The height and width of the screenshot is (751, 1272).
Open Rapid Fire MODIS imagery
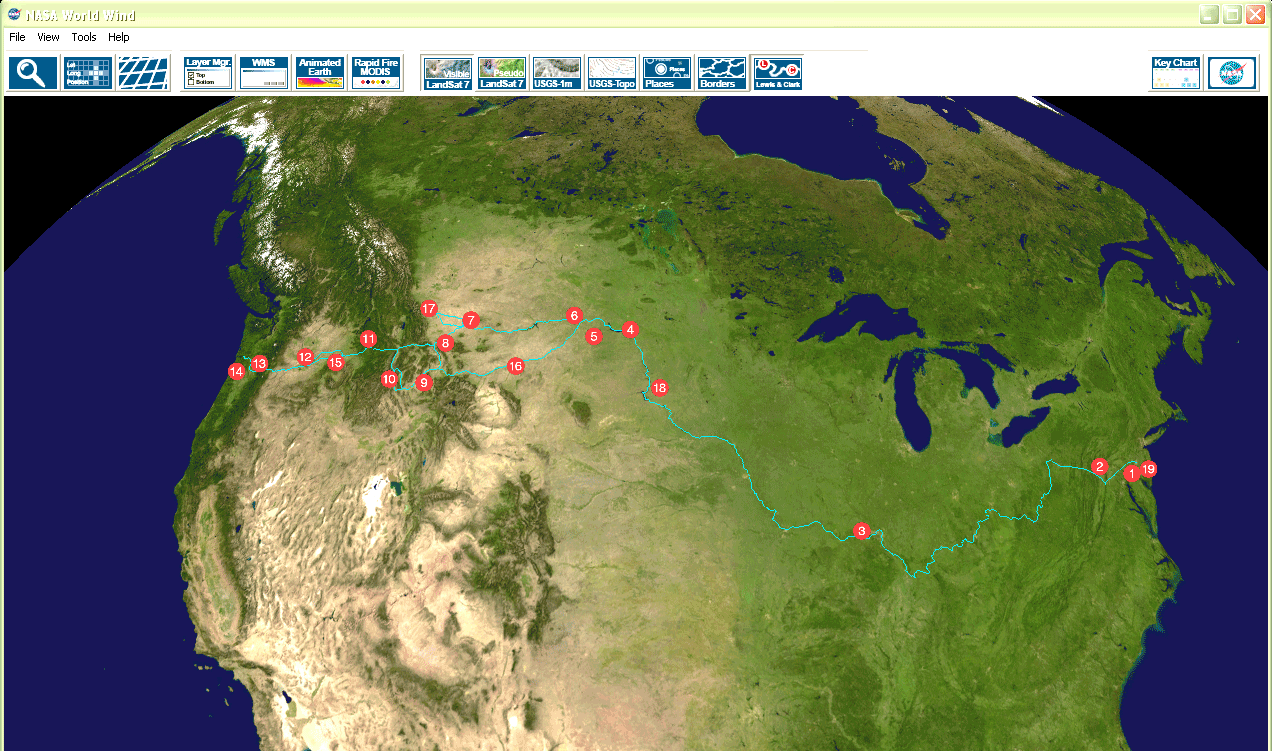(376, 73)
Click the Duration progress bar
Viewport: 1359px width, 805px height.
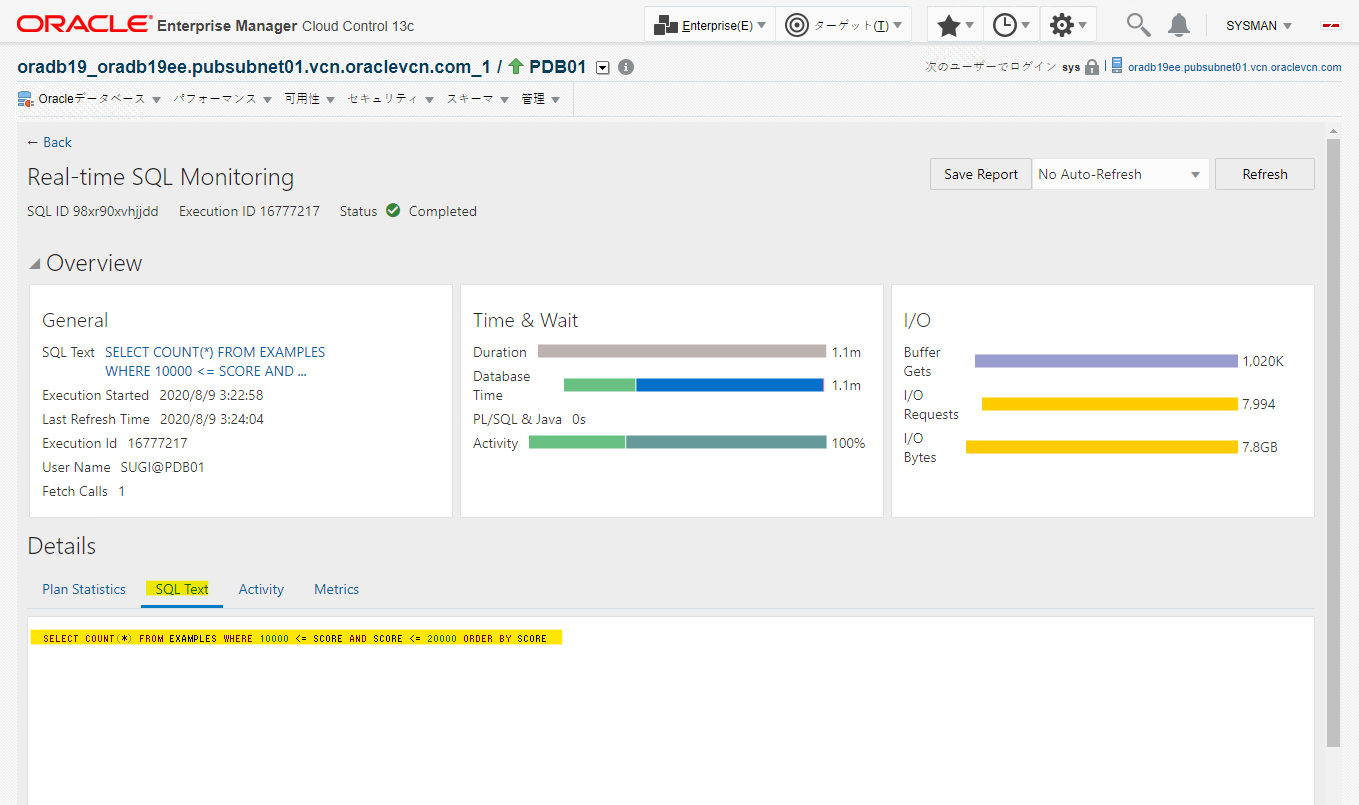click(680, 351)
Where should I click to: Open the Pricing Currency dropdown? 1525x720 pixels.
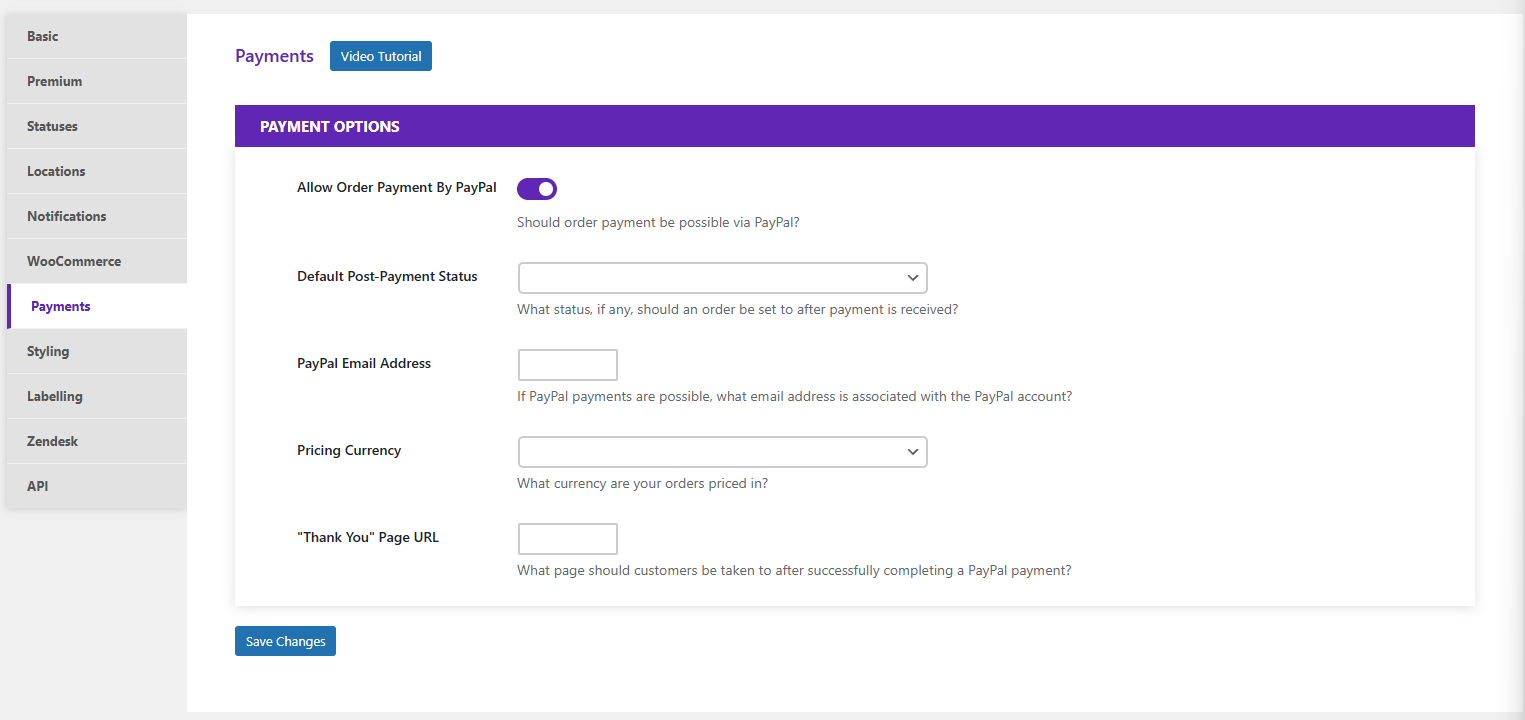click(722, 451)
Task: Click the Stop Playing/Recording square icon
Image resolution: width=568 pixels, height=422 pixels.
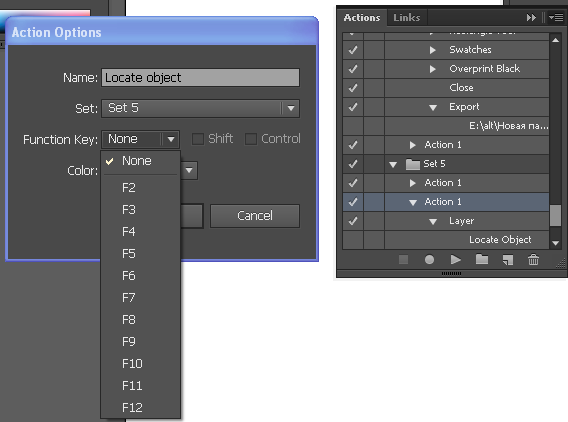Action: tap(403, 259)
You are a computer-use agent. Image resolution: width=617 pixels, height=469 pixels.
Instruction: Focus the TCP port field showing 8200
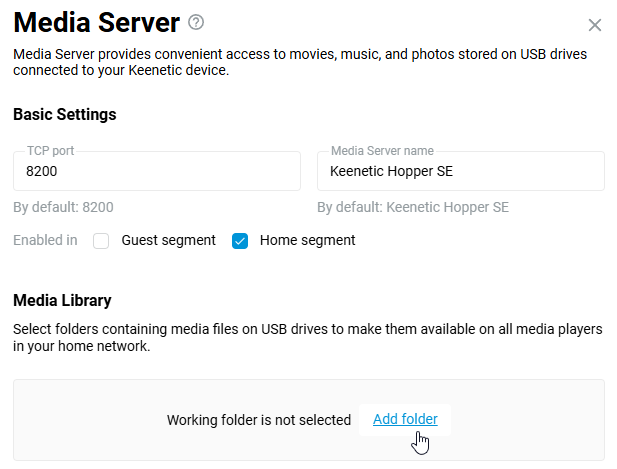pos(156,172)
——
◆ What you will do
Omit the pictures, then output every record exactly as given.

◆ Result for this exercise
The height and width of the screenshot is (751, 1272).
Open Rapid Fire MODIS imagery
(376, 73)
Click the Duration progress bar
Viewport: 1359px width, 805px height.
click(680, 351)
Where should I click to: Open the Pricing Currency dropdown? 1525x720 pixels.
click(722, 451)
Task: Click the Stop Playing/Recording square icon
Image resolution: width=568 pixels, height=422 pixels.
Action: tap(403, 259)
You are a computer-use agent. Image resolution: width=617 pixels, height=469 pixels.
Instruction: Focus the TCP port field showing 8200
pos(156,172)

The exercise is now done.